“We need to be acting to decarbonise our energy supply as swiftly as possible, which requires us to generate as much of the energy we use as we can via domestic renewable means.”

A local South Yorkshire resident, business owner and environmental campaigner has backed plans for a new renewable energy generation and storage project to the east of Sheffield.

Independent renewable energy firm Banks Renewables is looking to create a new solar energy park at a 116-hectare site to the west of the Todwick Road Industrial Estate in Dinnington, around three miles to the east of its Penny Hill Wind Farm, and recently submitted a planning application for the scheme to Rotherham Metropolitan Borough Council.

The Common Farm Solar project, which would produce enough clean green electricity to meet the annual requirements of up to 18,800 family homes and so displace over 11,470 tonnes of carbon dioxide from the electricity supply network each year, has now won the support of Dinnington resident Dean Fielding, who is a trustee of national environmental charity Zero Carbon World.

The Trust has donated more than 700 electric car charging points to a range of businesses and organisations across England and Wales over the last decade as a way of encouraging them and their visitors and customers to adopt more environmentally responsible ways of working and living.

And as well as recognising the benefits of generating more indigenous renewable energy, Dean is also highlighting the biodiversity enhancements that the project will support.

A detailed ecology and biodiversity strategy will ensure the site delivers a net gain in environmental benefits for the local community forms part of the scheme, with the ground around and beneath the solar panels being used to create a species-rich grassland.

There will be increased planting of hedgerows, while part of the site will also be managed to encouraged Lapwings to thrive.

Dean Fielding says: “Dinnington is an up-and-coming area, and we’re seeing lots of new homes being built, as well as lots of new businesses looking to grow, in need of cheaper energy.

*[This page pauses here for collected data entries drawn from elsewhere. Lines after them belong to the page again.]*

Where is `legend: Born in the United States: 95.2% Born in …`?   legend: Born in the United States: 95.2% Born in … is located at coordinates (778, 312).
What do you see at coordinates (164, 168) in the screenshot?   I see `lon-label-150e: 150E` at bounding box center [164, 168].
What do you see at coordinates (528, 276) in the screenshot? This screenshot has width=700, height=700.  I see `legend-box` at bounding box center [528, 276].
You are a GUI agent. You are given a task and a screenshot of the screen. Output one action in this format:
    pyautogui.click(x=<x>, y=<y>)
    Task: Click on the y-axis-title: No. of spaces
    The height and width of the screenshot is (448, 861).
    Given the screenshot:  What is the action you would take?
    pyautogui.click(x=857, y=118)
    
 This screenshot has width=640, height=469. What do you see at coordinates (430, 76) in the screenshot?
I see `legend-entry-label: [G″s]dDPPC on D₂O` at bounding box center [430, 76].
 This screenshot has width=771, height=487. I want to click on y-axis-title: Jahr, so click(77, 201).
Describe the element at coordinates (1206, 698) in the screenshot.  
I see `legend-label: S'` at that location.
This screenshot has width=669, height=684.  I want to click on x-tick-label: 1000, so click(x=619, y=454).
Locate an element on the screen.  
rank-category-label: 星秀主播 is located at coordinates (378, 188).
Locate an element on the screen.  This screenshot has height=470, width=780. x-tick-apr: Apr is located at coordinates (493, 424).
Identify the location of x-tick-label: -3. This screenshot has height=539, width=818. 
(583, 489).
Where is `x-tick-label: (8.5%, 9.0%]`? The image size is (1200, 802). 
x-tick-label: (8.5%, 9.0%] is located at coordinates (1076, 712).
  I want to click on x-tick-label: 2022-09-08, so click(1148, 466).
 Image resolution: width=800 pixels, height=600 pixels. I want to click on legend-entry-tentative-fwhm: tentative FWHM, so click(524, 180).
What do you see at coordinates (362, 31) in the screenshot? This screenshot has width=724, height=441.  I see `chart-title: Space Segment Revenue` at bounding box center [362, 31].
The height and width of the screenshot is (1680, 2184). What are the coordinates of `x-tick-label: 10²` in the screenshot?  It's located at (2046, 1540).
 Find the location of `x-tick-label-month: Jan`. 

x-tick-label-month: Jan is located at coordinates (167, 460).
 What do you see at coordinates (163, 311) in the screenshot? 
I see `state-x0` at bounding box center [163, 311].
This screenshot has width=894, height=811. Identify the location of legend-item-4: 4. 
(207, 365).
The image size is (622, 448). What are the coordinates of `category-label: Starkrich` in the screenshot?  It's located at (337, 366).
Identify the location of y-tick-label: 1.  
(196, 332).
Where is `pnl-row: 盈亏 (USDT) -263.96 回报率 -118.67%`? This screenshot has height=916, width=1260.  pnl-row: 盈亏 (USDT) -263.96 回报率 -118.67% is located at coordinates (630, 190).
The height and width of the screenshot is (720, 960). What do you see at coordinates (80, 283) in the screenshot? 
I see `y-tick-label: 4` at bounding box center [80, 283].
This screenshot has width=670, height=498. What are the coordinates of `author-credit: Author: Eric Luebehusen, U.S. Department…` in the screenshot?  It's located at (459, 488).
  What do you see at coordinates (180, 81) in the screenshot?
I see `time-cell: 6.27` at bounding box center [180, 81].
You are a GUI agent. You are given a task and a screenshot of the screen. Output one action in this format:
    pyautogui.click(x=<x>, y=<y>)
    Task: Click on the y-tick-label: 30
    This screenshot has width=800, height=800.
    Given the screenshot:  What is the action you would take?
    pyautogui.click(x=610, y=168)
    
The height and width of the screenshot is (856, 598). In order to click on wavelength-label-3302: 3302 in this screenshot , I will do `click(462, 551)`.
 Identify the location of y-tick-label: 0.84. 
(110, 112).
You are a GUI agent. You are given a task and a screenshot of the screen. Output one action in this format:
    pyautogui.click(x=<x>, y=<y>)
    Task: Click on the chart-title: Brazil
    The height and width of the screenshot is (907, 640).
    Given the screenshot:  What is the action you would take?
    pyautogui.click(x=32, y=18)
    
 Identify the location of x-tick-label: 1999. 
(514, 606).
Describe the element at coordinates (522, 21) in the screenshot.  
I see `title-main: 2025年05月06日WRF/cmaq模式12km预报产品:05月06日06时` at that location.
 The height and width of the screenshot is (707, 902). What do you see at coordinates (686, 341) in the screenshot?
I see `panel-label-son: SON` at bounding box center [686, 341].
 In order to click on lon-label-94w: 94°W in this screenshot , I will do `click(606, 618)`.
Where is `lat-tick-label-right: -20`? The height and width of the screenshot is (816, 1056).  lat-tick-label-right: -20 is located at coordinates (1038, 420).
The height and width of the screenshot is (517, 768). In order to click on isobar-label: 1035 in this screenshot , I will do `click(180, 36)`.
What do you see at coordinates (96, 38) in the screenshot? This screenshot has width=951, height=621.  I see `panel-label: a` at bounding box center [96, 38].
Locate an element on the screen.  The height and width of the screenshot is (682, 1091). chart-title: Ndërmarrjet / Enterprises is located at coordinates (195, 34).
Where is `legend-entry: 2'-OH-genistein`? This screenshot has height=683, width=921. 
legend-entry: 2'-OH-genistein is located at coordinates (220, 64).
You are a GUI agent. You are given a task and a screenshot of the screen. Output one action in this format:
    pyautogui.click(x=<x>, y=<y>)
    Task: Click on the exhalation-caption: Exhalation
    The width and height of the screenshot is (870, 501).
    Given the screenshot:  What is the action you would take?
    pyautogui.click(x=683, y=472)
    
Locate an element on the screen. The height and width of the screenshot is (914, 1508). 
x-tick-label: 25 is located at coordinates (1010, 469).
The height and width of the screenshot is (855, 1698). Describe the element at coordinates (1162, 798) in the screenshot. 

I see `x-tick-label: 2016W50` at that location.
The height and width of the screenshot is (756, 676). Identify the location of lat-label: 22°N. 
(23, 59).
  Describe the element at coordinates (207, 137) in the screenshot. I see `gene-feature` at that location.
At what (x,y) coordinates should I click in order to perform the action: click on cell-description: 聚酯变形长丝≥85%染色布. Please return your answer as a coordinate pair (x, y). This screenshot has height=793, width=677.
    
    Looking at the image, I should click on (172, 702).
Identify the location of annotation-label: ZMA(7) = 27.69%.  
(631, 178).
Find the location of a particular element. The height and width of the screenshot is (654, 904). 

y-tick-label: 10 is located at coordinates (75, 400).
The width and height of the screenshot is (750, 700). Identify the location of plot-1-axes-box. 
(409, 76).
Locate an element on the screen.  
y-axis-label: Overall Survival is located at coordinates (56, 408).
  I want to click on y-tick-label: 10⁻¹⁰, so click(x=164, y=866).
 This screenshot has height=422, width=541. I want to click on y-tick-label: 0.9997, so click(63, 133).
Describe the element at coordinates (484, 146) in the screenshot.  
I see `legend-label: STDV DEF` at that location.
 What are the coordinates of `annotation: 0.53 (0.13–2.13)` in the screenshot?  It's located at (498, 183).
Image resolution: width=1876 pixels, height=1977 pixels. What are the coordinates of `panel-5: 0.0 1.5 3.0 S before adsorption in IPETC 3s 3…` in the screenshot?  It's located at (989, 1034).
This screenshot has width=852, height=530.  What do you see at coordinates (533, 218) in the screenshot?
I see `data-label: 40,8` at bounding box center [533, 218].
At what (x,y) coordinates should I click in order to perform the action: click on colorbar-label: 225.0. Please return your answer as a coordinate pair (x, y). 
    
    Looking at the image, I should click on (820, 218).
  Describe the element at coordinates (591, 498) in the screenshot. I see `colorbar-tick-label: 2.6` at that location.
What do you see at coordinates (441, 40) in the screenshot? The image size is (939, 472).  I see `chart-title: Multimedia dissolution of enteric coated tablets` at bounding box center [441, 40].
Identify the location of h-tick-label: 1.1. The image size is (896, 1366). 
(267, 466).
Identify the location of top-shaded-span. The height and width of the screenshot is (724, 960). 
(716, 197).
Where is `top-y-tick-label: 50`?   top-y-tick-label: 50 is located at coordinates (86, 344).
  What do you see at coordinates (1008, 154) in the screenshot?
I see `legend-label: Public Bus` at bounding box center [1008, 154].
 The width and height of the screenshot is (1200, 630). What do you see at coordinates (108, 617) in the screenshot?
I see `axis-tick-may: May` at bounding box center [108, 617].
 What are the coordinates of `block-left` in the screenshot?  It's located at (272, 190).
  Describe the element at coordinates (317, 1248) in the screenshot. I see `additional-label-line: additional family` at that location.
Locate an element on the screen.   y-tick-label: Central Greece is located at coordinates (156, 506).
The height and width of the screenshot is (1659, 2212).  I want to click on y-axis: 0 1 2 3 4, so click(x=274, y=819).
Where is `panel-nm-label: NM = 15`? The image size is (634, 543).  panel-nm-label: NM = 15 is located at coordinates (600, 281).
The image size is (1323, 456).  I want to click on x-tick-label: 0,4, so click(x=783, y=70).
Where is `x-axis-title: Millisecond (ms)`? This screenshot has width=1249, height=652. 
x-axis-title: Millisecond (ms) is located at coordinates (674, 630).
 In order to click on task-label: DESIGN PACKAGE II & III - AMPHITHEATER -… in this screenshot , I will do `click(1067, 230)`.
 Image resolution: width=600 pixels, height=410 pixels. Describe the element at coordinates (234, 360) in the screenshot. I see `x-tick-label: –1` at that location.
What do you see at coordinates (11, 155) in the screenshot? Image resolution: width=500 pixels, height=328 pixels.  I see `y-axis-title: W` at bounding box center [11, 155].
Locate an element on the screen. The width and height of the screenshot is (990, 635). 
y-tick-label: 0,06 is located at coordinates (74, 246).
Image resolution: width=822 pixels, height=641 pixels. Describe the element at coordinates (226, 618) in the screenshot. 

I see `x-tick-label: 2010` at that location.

“They all obviously need significant amounts of cheaper energy, but at the same time, we need to be acting to decarbonise our energy supply as swiftly as possible, which requires us to generate as much of the energy we use as we can via domestic renewable means.

“Not only do schemes like Common Farm provide the cheapest, cleanest and fastest deployed means of generating the energy we need, they also reduce the amount of gas we need to use, cut related carbon emissions, deliver direct investments in local communities and sustain local jobs during their construction.

“From a wider environmental point of view, the positive biodiversity benefits that would arise at Common Farm would help to improve an area of land which currently has little to offer from this perspective.

“The Common Farm solar scheme has a great deal to recommend it and I’d very much hope to see it being built in the near future.”

As part of Banks’ policy of delivering tangible benefits to the places in which its operations are based, the Common Farm Solar Energy Park would also deliver an annual package of community benefits totalling £50,000 or more than £2,000,000 through its lifetime to support local community projects.

Lewis Stokes, senior community relations manager at The Banks Group, adds: “We’re very grateful to Dean for his support for the Common Farm Solar Energy Park, as well as to all the other local people and community leaders who’ve responded positively to our ideas.

“Maximising the production of renewable energy from domestic sources is a crucial part of the UK’s ongoing journey towards its Net Zero targets, especially within the current energy security climate.

“The Common Farm solar and battery storage project will extend the contribution that we’re able to make locally towards reaching these goals while also increasing the tangible benefits that we can deliver to local communities through the benefits package that will form a key part of the project.

“The biodiversity enhancements that form part of this project will also deliver significant improvements to the local area and will widen the positive environmental impact that it will make.”

Banks Renewables’ planning application is expected to come before Rotherham Council’s planning committee before the end of the year.